• _WHAT TO PRODUCE_
Return, from the material below, each line in which "label" occurs.

• _SUPPLIED INFORMATION_

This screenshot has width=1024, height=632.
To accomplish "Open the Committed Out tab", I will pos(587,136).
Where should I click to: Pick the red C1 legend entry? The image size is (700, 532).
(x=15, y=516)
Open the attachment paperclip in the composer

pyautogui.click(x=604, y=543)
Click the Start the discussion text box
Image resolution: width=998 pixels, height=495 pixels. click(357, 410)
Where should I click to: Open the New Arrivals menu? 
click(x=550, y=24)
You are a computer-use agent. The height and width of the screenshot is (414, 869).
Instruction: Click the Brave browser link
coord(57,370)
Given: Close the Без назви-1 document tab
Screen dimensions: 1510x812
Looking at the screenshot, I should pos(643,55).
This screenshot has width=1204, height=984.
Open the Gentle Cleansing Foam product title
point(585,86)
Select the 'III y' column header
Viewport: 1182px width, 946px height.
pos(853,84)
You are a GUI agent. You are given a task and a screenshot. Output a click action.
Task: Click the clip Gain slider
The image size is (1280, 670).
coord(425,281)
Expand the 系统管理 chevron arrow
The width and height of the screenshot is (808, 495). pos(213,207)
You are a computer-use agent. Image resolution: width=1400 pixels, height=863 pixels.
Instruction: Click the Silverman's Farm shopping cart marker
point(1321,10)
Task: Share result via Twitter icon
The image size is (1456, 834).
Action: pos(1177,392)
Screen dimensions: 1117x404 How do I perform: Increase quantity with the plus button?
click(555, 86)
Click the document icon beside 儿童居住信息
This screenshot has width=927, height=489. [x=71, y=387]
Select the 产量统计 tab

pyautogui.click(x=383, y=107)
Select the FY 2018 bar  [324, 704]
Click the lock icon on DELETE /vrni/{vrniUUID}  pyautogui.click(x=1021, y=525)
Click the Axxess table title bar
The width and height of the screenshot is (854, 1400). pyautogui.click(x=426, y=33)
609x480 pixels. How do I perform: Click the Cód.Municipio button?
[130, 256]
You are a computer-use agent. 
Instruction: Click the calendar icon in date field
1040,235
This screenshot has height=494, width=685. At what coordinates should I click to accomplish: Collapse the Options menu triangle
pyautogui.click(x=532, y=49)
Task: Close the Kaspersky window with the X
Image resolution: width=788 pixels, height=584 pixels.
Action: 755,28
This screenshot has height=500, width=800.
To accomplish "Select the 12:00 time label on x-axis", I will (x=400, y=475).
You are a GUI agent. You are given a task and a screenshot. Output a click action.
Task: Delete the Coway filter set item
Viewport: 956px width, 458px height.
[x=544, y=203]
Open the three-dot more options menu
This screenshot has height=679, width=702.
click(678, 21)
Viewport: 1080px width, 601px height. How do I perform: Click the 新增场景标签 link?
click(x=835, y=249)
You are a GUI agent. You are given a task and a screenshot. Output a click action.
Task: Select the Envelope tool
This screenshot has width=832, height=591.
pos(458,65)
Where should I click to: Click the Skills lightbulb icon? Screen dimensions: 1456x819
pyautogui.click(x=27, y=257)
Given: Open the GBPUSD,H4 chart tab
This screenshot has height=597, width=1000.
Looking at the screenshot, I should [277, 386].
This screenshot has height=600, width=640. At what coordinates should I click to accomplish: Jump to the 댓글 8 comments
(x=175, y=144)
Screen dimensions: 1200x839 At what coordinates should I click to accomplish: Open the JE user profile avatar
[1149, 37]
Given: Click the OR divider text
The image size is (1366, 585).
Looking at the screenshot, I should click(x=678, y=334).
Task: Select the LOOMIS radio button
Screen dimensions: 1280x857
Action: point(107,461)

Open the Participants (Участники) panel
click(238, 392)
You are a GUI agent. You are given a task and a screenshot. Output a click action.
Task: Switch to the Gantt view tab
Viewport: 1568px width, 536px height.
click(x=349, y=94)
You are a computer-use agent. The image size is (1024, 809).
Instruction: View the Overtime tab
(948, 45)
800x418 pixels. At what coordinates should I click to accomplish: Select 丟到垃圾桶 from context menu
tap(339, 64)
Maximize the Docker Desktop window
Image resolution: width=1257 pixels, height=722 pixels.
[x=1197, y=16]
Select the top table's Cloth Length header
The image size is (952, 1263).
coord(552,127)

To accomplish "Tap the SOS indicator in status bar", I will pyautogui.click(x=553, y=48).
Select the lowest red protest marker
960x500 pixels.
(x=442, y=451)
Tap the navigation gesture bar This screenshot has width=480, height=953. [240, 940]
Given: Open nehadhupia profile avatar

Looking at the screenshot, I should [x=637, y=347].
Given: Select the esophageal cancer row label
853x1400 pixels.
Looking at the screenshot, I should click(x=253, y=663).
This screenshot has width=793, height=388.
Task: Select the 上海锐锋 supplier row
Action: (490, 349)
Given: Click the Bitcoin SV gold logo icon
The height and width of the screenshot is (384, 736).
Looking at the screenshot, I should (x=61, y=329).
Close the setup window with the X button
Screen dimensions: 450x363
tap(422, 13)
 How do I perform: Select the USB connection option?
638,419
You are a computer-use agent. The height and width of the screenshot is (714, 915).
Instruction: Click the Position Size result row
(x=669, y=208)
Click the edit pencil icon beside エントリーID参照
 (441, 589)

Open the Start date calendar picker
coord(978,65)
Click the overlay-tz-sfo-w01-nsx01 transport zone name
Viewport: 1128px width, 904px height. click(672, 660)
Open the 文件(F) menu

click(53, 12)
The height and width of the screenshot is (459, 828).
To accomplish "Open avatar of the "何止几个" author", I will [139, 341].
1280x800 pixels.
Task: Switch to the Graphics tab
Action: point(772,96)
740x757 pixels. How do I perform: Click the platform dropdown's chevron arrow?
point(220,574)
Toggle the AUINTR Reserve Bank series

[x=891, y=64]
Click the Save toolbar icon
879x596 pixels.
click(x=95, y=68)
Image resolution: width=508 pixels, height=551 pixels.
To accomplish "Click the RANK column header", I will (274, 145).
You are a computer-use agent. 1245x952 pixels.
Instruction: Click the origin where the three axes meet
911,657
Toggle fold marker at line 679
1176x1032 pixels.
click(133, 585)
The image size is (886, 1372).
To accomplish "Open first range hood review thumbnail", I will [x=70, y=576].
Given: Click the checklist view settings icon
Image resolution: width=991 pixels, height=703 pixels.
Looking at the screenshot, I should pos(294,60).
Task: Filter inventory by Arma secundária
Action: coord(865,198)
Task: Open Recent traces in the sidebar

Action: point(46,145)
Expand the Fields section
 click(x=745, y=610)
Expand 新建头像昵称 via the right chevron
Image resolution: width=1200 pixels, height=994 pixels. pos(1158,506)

• _RESPONSE AREA_
To accomplish "Select the 12:00 time label on x-axis", I will (x=400, y=475).
Given: Select the esophageal cancer row label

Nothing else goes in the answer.